State, lobby lock horns over victims of domestic violence
The government has locked horns with Human Rights Watch (HRW) over State’s alleged failure to adequately protect victims of Gender-Based Violence during the Covid-19 pandemic.
In a 61-page document released last week, HRW, a Non-Governmental Organisation, had faulted the government for failing to prevent GBV survivors and provide assistance.
“Survivors faced increased harm due to Kenyan authorities’ failure to ensure they have access to comprehensive, quality and timely medical treatment; mental health care and protection services, financial assistance and to properly investigate and prosecute cases,” the report.
In a rejoinder, the government, through the Ministry of Public Service, Youth and Gender Affairs expressed concerns that the report created a false perception that stands a real risk of causing unnecessary anxiety to the already burdened victims of GBV in Kenya and who may find it difficult to seek the support needed and which is available to them.
Gender Cabinet Secretary Margaret Kobia, instead, maintained that the government has remained committed to build on collective gains on eliminating GBV, explore innovative strategies and deliver concrete steps for women and girls to realise the goals under the Sustainable Development Goals transformative Agenda.

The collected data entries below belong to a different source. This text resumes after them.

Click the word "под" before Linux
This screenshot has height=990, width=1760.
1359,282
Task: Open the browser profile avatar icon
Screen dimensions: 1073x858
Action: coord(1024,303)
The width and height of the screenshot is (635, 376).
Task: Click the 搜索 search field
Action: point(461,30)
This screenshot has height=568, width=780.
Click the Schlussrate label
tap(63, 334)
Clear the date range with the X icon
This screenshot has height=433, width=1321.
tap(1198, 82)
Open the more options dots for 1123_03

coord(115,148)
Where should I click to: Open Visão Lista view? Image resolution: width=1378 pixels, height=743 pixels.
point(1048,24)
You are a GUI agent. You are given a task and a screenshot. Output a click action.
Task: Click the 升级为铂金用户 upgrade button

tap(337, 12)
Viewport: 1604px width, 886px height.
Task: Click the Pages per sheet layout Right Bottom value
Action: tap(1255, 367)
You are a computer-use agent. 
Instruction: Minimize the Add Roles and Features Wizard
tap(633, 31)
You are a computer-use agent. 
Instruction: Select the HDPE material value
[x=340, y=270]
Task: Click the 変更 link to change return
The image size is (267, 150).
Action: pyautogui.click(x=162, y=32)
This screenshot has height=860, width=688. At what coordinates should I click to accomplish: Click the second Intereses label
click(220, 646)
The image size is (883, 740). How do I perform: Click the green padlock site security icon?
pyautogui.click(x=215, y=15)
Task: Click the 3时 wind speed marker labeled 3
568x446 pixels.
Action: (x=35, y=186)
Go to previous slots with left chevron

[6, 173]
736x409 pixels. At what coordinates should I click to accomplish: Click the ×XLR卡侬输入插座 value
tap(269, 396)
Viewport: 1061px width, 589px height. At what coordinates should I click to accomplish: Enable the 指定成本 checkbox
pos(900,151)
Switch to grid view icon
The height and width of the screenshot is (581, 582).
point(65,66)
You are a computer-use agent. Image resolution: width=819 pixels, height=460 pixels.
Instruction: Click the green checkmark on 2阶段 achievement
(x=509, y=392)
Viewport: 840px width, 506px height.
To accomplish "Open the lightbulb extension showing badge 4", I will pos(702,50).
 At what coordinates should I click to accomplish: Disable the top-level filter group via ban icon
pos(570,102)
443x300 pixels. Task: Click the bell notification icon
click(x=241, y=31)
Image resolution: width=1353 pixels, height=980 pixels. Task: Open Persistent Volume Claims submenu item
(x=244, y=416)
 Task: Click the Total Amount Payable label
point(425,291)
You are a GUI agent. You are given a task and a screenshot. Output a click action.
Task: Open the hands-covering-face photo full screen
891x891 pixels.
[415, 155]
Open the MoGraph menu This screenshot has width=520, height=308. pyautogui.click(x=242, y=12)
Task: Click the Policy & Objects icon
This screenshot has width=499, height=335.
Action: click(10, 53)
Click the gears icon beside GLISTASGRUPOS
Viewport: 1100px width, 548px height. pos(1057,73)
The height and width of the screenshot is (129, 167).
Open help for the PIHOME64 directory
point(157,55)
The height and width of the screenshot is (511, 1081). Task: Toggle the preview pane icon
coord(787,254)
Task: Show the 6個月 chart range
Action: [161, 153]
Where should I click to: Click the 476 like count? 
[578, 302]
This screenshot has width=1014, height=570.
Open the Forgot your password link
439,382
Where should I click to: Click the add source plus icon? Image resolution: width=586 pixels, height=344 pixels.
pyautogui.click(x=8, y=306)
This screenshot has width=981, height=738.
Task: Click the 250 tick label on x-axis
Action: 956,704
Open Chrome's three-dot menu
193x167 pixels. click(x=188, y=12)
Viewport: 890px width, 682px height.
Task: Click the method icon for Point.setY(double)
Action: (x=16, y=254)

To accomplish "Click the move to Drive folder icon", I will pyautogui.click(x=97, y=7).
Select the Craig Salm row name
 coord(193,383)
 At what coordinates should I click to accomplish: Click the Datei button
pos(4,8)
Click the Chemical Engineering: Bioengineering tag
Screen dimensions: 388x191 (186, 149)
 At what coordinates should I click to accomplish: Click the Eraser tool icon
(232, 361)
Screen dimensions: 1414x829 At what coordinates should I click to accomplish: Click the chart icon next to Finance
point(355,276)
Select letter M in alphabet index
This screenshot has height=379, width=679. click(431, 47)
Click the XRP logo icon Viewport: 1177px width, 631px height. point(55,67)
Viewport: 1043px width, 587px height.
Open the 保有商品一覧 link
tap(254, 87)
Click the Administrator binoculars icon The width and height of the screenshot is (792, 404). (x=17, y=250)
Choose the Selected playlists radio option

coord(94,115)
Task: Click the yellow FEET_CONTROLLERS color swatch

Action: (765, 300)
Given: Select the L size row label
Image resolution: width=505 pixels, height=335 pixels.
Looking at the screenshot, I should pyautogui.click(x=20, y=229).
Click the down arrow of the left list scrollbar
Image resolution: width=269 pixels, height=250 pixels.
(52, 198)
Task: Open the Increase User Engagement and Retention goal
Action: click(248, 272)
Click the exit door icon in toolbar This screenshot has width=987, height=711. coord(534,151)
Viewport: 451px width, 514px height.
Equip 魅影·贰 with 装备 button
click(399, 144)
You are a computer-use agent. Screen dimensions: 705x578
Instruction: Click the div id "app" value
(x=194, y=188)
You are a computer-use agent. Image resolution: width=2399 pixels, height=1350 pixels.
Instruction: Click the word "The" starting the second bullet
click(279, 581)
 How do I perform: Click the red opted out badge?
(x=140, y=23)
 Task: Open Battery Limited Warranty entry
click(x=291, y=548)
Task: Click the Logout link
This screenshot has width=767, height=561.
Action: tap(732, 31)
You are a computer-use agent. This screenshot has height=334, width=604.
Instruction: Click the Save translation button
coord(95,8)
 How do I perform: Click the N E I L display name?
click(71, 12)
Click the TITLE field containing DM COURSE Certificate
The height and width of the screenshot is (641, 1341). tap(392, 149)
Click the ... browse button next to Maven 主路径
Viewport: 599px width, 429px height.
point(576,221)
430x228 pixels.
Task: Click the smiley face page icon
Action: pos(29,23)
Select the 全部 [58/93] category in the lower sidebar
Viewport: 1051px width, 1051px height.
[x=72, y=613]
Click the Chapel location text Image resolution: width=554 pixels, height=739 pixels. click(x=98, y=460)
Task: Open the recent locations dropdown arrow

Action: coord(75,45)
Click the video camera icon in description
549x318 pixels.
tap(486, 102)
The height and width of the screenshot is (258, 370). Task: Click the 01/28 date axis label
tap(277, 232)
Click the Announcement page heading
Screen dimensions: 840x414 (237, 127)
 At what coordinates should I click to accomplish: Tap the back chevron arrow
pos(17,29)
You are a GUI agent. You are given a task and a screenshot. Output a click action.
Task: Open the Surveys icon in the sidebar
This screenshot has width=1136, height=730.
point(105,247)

Kobia insisted that contrary to the report, the government, during the pandemic period, remained determined to mitigate and de-escalate the vice by deploying a multi-agency approach bringing together County Governments, Gender Sector Working Groups, development partners and other non-State actors.
“A robust coordination framework was established that included National and County Gender Sector Working Groups to enhance effectiveness in implementing GBV programmes,” Kobia said in a statement released this week.
Kobia accused HRW of failing to report with relevant stakeholders, including the government for their right of reply, provide input, clarity or context despite the report having been concluded in February.
She said that while the government has no intention to undermine the findings and in particular the experiences of GBV victims, it is misleading for HRW to generalise and condemn State.
Report titled I Had Nowhere to Go: Violence Against Women and Girls during the Covid-19 Pandemic in Kenya”, Prof Kobia said it failed to draw any information from the comprehensive research undertaken by the Government’s National Crime and Research Centre and the resultant Report titled: “Trapped within a lockdown: Understanding Sexual and Gender-Based Violence during the Covid Period”.
“Report fails to acknowledge the initial and critical steps taken by the government at the inception of the pandemic, which included instituting the collection of real -time disaggregated data and commissioning of a rapid gender assessment on Covid to generate real-time data,” she added.
The CS said the government managed to provide immediate assistance to survivors of GBV/Female Genital Mutilation through online counselling and referrals for medical and legal services and safe spaces.
Further, Kobia maintained that the government, through affirmative action funds, established eight GBV shelters through which the network, led by Civil Society Organisations, mapped over 52 safe spaces to shelter GBV victims besides establishing Gender-Based Violence Recovery Centres in all Level Five Hospitals across the country.
She said that unlike the report that condemned the government for making little financial impact to GBV survivors through the cash transfer programmes, the government scaled up lending to women, youth and persons with disabilities in response to their lost jobs caused by the pandemic.